訴えたのは全日本金属情報機器労働組合の日本IBM支部メンバーの木村剛さん(59)ら3人。訴状や労組によると、3人は昨年10月以降、上司らに面談に呼び出され「会社が要らないと言っている」「この会社で60歳まで働くことはあり得ない」などと退職勧奨をされた。退職を断ると、上司らは職務評価が下がるなどと賃金の激減を伝えて退職を迫った。1カ月に5回も面談させられたり、面談中に机をけり上げるケースもあったという。労働者の意思に反して退職を強要することは、労働契約法に違反し、人格権を侵害するとして訴えを起こした。

日本IBM支部に寄せられた相談では「48時間以内に退職を決意しなければ解雇する」と言われたケースもあり、支部は3月末までの同社の退職者は1400人以上とみている。木村さんは「会社は利益を上げているのにリストラをする。会社で働き、精神的に追いつめられ、声を上げることもできずに理不尽に辞めさせられた人のためにもリストラを止めたい」と訴えた。

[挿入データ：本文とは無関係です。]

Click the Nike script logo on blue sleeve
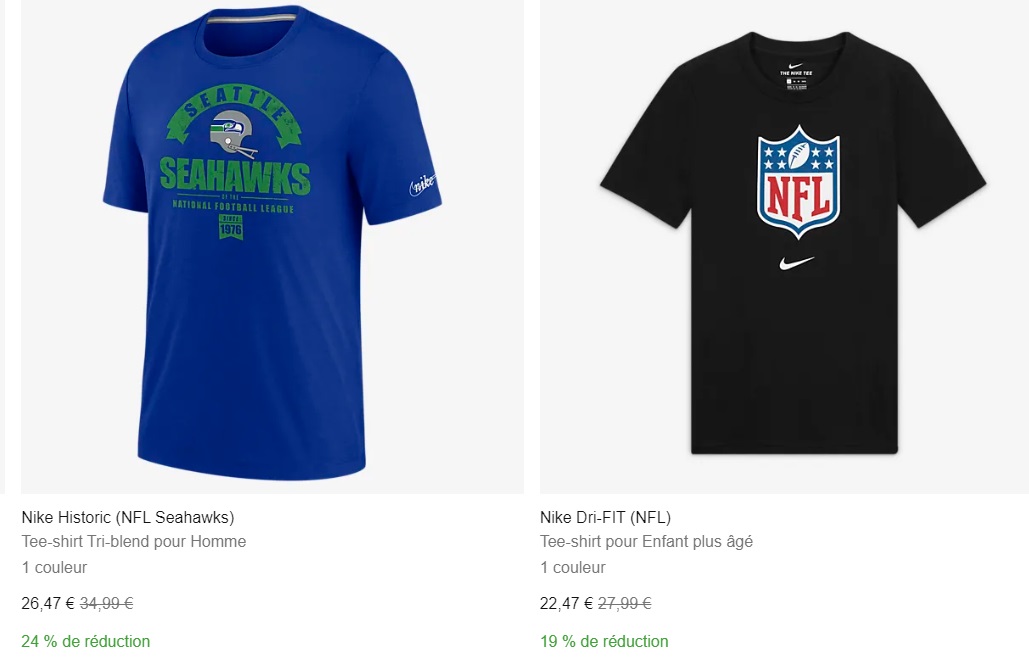1029x661 pixels. (x=424, y=183)
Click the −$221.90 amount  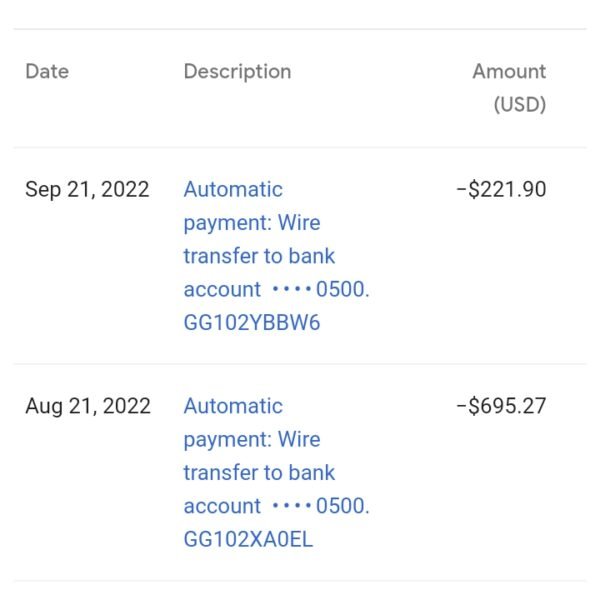click(x=501, y=189)
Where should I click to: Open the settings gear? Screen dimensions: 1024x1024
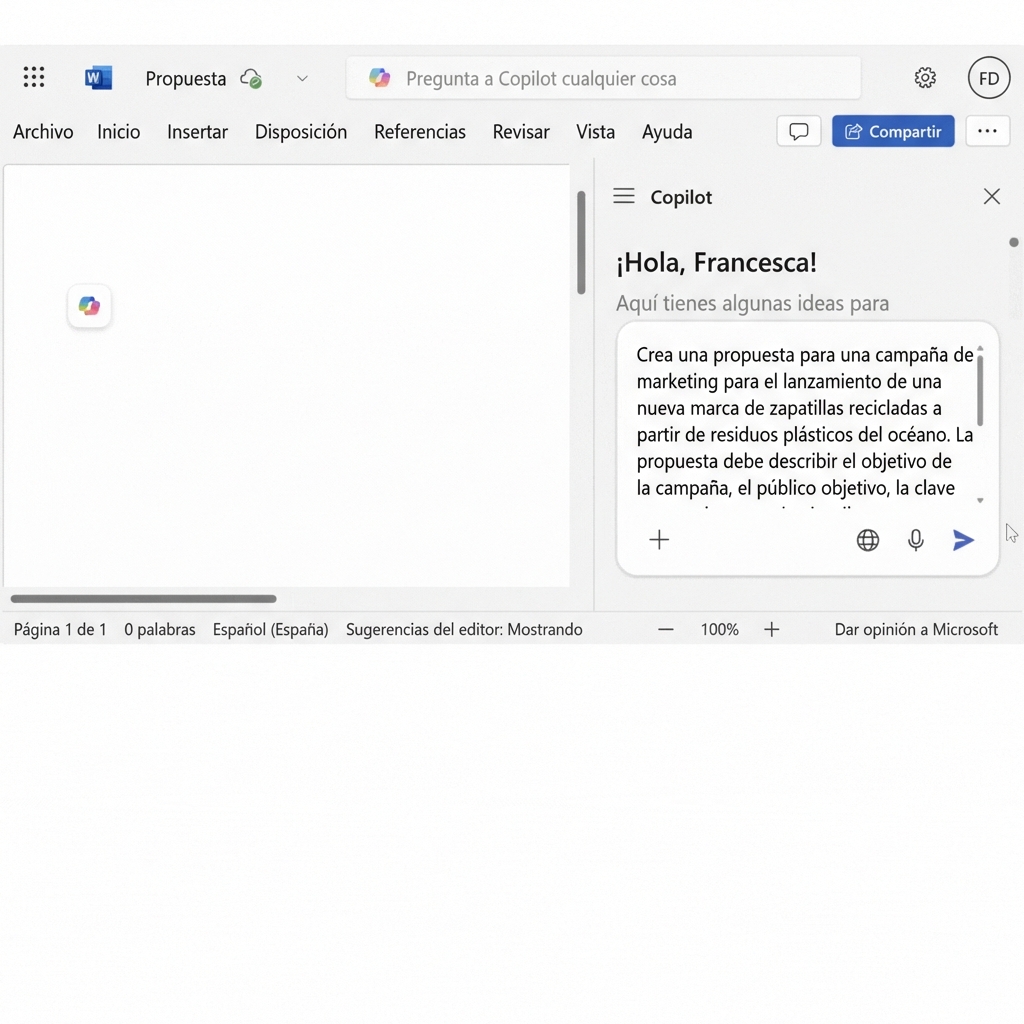(x=925, y=77)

日本IBM広報部は「何人退職したかはお答えできない。訴状を見ておらず、提訴についてのコメントは控えたい」と話している。【東海林智】

毎日新聞 2009年5月29日 20時12分

IBMはいつからそんな会社になったのだろう。
「外資だから」と書いている人もいるが、元々IBMは社員を家族として扱う、アメリカでは珍しいタイプの大企業であった。
終身雇用が保障され、年功序列的な部分があった。
おそらく、ルイス・ガースナーの改革あたりから、普通のアメリカ企業になってきたのだと思う。

この記事について、役に立たない人を雇ってはいられないとか、いろいろな意見があるようだが、最大限雇用を守ろうとするのが企業の役割だし、コンプライアンスの面からも問題がありそうだ。